#### [Short task]
Copy the following data line for line, without changing anything.

#### [Exercise material]
########################################
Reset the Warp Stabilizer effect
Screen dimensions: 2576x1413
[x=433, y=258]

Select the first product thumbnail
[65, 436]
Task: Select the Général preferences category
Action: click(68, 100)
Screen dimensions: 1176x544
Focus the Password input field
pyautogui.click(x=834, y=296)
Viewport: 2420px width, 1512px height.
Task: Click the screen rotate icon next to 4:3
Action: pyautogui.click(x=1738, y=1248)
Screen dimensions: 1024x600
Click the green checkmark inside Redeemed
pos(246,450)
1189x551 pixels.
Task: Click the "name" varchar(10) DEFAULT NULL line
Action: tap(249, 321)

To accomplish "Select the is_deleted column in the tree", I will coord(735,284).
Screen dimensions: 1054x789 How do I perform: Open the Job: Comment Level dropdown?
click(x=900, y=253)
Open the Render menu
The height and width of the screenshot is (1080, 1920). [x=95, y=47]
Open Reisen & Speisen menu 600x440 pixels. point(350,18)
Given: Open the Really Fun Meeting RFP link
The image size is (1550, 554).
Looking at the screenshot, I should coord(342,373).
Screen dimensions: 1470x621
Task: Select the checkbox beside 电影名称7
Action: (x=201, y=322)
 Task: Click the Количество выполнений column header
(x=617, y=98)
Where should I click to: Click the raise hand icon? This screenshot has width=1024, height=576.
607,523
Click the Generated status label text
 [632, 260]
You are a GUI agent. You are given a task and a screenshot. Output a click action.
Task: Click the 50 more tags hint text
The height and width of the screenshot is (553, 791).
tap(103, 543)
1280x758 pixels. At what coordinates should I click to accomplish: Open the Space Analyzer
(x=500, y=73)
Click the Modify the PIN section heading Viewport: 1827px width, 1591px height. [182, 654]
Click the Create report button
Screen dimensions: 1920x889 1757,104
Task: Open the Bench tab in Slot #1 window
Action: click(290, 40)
########################################
#### [Task output]
Reset the Warp Stabilizer effect
Screen dimensions: 2576x1413
[x=433, y=258]

Select the first product thumbnail
[65, 436]
Task: Select the Général preferences category
Action: click(68, 100)
Screen dimensions: 1176x544
Focus the Password input field
pyautogui.click(x=834, y=296)
Viewport: 2420px width, 1512px height.
Task: Click the screen rotate icon next to 4:3
Action: pyautogui.click(x=1738, y=1248)
Screen dimensions: 1024x600
Click the green checkmark inside Redeemed
pos(246,450)
1189x551 pixels.
Task: Click the "name" varchar(10) DEFAULT NULL line
Action: tap(249, 321)

To accomplish "Select the is_deleted column in the tree", I will coord(735,284).
Screen dimensions: 1054x789 How do I perform: Open the Job: Comment Level dropdown?
click(x=900, y=253)
Open the Render menu
The height and width of the screenshot is (1080, 1920). [x=95, y=47]
Open Reisen & Speisen menu 600x440 pixels. point(350,18)
Given: Open the Really Fun Meeting RFP link
The image size is (1550, 554).
Looking at the screenshot, I should coord(342,373).
Screen dimensions: 1470x621
Task: Select the checkbox beside 电影名称7
Action: (x=201, y=322)
 Task: Click the Количество выполнений column header
(x=617, y=98)
Where should I click to: Click the raise hand icon? This screenshot has width=1024, height=576.
607,523
Click the Generated status label text
 [632, 260]
You are a GUI agent. You are given a task and a screenshot. Output a click action.
Task: Click the 50 more tags hint text
The height and width of the screenshot is (553, 791).
tap(103, 543)
1280x758 pixels. At what coordinates should I click to accomplish: Open the Space Analyzer
(x=500, y=73)
Click the Modify the PIN section heading Viewport: 1827px width, 1591px height. [182, 654]
Click the Create report button
Screen dimensions: 1920x889 1757,104
Task: Open the Bench tab in Slot #1 window
Action: click(290, 40)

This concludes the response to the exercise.